Pensioni piloti e hostess, tassa nascosta: i 5 euro in più su ogni biglietto aereo

di Redazione Blitz
Pubblicato il 14 dicembre 2018 12:17 | Ultimo aggiornamento: 15 dicembre 2018 2:25
Pensioni piloti e hostess, tassa nascosta: i 5 euro in più su ogni biglietto aereo

Pensioni piloti e hostess, tassa nascosta: i 5 euro in più su ogni biglietto aereo

ROMA – La notizia, nelle pieghe della manovra finanziaria contenuta nel dossier pensioni, è il “regalo” al personale di volo – piloti, hostess, steward – che potrà uscire dal lavoro a 60 anni, 7 anni prima del resto dei comuni mortali. Già, ma chi paga? La risposta è nei biglietti aerei che chiunque paga con un prezzo maggiorato di 5 euro, una tassa nascosta quanto obbligatoria che tecnicamente prende il nome di addizionale comunale sui diritti d’imbarco.

Una tassa che già provvediamo a versare ogni volta che prendiamo l’aereo per alimentare quel “Fondo volo” introdotto da una legge del 2004 e poi prorogato anno per anno per gestire le crisi aziendali del trasporto aereo, leggi Alitalia. La bozza sulla previdenza allo studio del governo prevede di rendere questa tassa nascosta strutturale, un obolo permanente destinato a finanziare, come si è visto, pensioni anticipate, contributi figurativi per i dipendenti in mobilità, cassa integrazione d’oro in un’azienda decotta ma pur sempre simbolo di sovranità nazionale. 
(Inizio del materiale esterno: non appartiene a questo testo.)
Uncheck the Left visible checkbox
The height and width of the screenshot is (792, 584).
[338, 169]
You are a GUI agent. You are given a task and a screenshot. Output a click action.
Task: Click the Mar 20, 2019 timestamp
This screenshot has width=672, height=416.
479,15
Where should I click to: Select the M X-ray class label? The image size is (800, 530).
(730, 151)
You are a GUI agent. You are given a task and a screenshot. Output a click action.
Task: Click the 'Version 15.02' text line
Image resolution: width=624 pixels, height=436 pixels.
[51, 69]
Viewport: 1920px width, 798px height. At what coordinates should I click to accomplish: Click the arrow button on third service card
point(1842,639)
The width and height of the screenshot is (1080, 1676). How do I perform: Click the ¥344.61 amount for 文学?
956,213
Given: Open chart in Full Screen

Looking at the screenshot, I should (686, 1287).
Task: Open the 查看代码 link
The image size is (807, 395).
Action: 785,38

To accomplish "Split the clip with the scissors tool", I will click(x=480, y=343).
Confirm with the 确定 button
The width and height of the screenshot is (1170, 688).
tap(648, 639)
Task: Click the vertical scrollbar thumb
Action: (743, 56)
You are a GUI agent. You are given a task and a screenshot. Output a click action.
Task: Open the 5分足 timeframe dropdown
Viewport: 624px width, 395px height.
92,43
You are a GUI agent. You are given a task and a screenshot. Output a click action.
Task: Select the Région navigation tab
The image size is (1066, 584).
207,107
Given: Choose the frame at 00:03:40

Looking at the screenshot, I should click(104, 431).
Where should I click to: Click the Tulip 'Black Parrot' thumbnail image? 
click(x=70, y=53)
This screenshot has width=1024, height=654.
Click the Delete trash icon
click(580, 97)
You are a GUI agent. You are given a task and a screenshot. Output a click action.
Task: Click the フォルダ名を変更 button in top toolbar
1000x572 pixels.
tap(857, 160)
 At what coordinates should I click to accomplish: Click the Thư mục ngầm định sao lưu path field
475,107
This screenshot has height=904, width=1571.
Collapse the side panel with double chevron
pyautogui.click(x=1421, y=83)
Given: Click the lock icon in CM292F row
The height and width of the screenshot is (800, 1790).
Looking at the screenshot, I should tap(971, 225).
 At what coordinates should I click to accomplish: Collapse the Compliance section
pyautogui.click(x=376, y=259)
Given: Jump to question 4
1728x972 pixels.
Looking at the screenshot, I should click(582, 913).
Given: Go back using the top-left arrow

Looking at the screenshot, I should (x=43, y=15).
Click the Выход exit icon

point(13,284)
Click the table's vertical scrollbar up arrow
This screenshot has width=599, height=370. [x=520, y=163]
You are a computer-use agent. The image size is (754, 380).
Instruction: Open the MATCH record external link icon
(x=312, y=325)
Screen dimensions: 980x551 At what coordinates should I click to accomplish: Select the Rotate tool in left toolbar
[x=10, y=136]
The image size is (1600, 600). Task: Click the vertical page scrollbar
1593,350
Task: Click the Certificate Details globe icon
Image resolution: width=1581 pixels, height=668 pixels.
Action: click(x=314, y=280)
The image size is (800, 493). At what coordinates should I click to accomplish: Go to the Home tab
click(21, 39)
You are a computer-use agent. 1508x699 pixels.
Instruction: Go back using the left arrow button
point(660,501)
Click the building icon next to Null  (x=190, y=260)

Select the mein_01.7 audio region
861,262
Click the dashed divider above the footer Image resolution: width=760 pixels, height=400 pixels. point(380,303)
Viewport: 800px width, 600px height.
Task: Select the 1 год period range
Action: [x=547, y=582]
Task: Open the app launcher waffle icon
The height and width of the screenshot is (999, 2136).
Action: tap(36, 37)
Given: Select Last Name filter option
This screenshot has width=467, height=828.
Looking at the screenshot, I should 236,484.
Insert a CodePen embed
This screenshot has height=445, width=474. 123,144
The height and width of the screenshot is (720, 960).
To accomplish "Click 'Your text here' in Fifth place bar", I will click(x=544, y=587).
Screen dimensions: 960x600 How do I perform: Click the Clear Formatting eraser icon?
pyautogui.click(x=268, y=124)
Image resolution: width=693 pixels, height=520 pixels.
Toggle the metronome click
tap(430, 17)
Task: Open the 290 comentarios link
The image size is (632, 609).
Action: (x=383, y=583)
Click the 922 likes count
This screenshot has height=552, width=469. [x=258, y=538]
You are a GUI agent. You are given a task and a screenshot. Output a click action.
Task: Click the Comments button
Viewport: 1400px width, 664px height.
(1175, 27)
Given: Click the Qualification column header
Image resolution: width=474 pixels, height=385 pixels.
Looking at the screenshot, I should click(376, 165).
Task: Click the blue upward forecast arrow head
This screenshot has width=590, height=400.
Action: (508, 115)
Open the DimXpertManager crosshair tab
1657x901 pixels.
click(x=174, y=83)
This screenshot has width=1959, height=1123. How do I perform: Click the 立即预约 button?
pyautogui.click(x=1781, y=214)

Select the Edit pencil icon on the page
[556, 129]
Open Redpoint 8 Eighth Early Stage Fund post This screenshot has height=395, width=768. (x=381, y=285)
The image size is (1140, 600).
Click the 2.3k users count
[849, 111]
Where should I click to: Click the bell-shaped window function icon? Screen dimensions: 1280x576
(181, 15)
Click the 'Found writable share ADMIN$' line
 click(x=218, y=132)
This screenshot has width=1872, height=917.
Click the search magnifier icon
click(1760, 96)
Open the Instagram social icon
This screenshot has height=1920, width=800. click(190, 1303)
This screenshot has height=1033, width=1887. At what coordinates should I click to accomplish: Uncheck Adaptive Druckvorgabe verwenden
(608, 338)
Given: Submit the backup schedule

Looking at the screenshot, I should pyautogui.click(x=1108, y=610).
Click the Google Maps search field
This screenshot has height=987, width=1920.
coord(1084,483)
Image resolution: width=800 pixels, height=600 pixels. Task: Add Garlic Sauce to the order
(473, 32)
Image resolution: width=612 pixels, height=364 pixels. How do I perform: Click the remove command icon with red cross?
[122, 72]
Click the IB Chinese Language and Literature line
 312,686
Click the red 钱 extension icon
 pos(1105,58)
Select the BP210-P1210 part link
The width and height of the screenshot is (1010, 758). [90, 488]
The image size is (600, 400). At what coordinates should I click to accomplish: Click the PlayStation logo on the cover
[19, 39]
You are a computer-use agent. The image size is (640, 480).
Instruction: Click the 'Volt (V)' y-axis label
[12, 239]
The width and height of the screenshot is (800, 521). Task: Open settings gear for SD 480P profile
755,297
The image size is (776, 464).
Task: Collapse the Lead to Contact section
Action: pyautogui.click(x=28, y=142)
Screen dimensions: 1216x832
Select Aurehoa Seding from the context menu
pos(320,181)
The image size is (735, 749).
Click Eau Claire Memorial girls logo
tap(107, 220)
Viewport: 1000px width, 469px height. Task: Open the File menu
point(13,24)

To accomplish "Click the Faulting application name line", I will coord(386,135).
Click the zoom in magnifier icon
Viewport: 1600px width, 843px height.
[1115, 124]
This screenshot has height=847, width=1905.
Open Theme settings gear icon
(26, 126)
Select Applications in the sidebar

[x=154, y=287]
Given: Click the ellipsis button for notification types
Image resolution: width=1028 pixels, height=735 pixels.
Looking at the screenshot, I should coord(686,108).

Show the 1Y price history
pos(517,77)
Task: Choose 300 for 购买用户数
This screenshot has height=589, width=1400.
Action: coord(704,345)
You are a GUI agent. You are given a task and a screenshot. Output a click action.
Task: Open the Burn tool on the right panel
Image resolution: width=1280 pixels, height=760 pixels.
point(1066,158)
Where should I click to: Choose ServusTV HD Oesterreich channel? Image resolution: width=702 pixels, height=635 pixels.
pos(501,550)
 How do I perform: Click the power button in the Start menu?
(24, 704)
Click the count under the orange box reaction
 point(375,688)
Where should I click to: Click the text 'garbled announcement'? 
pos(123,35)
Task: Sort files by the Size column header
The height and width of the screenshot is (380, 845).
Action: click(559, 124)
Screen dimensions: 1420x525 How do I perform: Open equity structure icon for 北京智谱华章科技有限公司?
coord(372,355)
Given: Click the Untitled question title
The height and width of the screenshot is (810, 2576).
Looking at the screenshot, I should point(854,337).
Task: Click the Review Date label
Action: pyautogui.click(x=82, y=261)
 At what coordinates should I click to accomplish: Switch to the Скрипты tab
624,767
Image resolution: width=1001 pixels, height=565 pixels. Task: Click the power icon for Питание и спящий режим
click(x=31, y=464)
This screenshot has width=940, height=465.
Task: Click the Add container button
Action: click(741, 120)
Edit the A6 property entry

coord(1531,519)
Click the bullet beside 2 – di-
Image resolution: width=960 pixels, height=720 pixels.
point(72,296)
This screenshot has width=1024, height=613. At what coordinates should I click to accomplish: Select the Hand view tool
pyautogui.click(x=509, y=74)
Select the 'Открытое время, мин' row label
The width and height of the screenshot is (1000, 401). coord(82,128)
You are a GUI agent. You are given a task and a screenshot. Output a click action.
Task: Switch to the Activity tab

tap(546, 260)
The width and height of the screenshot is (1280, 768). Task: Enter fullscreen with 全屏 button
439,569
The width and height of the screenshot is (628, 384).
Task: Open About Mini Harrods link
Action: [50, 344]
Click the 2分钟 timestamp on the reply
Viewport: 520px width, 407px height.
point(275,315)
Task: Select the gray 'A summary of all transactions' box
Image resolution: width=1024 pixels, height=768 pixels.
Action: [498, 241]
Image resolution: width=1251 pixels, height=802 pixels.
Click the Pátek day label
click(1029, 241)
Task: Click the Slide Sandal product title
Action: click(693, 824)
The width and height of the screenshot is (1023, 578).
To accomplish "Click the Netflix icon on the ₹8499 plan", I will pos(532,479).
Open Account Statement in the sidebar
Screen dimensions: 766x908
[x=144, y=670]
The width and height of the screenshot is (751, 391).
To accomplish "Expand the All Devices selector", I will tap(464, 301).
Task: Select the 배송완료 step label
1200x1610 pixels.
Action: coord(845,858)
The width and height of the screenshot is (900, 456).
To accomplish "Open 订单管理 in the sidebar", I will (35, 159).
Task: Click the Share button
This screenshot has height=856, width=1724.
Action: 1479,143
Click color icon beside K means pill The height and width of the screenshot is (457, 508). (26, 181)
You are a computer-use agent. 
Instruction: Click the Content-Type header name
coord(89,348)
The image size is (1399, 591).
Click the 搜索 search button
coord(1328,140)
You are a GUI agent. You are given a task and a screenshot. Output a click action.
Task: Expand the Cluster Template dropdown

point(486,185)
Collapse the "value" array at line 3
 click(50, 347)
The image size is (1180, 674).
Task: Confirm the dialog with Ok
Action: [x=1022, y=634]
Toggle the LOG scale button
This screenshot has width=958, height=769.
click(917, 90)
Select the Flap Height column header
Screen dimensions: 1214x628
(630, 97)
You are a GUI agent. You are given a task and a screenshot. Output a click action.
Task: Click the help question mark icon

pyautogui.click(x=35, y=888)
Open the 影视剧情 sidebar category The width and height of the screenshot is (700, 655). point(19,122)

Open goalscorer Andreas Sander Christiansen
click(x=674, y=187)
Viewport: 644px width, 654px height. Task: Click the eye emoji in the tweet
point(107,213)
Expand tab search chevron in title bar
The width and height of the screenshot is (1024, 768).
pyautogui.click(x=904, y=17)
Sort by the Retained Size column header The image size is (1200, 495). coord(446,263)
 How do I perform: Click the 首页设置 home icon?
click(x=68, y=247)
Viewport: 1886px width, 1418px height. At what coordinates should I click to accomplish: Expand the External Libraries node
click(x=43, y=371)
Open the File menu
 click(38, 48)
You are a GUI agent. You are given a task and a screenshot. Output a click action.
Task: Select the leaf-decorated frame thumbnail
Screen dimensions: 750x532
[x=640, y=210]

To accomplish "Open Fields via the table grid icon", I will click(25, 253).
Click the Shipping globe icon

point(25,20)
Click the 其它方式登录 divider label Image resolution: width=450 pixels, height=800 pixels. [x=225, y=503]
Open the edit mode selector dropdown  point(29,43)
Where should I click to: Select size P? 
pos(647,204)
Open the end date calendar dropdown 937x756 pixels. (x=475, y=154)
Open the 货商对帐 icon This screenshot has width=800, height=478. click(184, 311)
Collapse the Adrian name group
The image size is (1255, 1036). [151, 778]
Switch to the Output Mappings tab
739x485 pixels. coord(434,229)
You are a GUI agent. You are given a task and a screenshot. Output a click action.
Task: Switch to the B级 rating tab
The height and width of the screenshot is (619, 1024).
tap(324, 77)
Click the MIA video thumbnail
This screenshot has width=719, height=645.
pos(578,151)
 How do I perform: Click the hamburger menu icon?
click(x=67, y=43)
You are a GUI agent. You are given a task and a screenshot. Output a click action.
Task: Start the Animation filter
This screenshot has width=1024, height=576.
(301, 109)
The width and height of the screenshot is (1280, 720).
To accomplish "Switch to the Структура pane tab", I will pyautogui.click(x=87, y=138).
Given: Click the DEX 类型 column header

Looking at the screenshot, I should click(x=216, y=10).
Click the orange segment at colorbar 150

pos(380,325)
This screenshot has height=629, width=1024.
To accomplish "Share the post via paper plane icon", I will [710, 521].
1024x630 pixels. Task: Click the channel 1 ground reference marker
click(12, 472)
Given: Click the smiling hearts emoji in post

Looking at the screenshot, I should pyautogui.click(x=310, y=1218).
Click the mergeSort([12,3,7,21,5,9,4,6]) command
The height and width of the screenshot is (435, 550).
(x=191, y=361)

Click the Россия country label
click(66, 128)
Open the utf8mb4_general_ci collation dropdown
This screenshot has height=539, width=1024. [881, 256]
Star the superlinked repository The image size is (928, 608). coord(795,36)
Fondo che drena 220 milioni l’anno attraverso la tassa nascosta, cordone ombelicale di una pancia di aiuti e sussidi di Stato che in vent’anni s’è mangiata 7,5 miliardi di denaro pubblico. A che scopo regalare 7 anni di anticipo della pensione? Lasciano intendere, dalle parti del Governo, per rendere Alitalia, sgravata di una bella fetta di dipendenti e costi di esercizio, più appetibile sul mercato, in vista di una vendita. Dicono che davanti alla porta del ministro dei Trasporti ci sia già una fila di acquirenti. Dicono.